The parameter strict is a bitwise or of the following flags:
UNIFY_ALLOW_NONE: Require an exact match between PARM and ARG.
UNIFY_ALLOW_MORE_CV_QUAL: Allow the deduced ARG to be more cv-qualified (by qualification conversion) than ARG.
UNIFY_ALLOW_LESS_CV_QUAL: Allow the deduced ARG to be less cv-qualified than ARG.
UNIFY_ALLOW_DERIVED: Allow the deduced ARG to be a template base class of ARG, or a pointer to a template base class of the type pointed to by ARG.
UNIFY_ALLOW_INTEGER: Allow any integral type to be deduced. See the TEMPLATE_PARM_INDEX case for more information.
UNIFY_ALLOW_OUTER_LEVEL: This is the outermost level of a deduction. Used to determine validity of qualification conversions. A valid qualification conversion must have const qualified pointers leading up to the inner type which requires additional CV quals, except at the outer level, where const is not required [conv.qual]. It would be normal to set this flag in addition to setting UNIFY_ALLOW_MORE_CV_QUAL.
UNIFY_ALLOW_OUTER_MORE_CV_QUAL: This is the outermost level of a deduction, and PARM can be more CV qualified at this point.
UNIFY_ALLOW_OUTER_LESS_CV_QUAL: This is the outermost level of a deduction, and PARM can be less CV qualified at this point.
UNIFY_ALLOW_MAX_CORRECTION: This is an INTEGER_TYPE's maximum value.
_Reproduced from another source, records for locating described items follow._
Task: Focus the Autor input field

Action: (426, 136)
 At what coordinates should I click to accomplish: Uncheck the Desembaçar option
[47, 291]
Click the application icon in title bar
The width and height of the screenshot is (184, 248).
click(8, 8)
Used if the range may have been derived from a size specification, such as an array size. If the size was given by a nontype template parameter N, the maximum value will have the form N-1. The flag says that we can (and indeed must) unify N with (ARG + 1), an exception to the normal rules on folding PARM.
9735 static int
9736 unify (tree tparms, tree targs, tree parm, tree arg, int strict) in pt.c
9737 {
9738 int idx;
9739 tree targ;
9740 tree tparm;
9741 int strict_in = strict;
9742
9743 /* I don't think this will do the right thing with respect to types.
9744 But the only case I've seen it in so far has been array bounds, where
9745 signedness is the only information lost, and I think that will be
9746 okay. */
9747 while (TREE_CODE (parm) == NOP_EXPR)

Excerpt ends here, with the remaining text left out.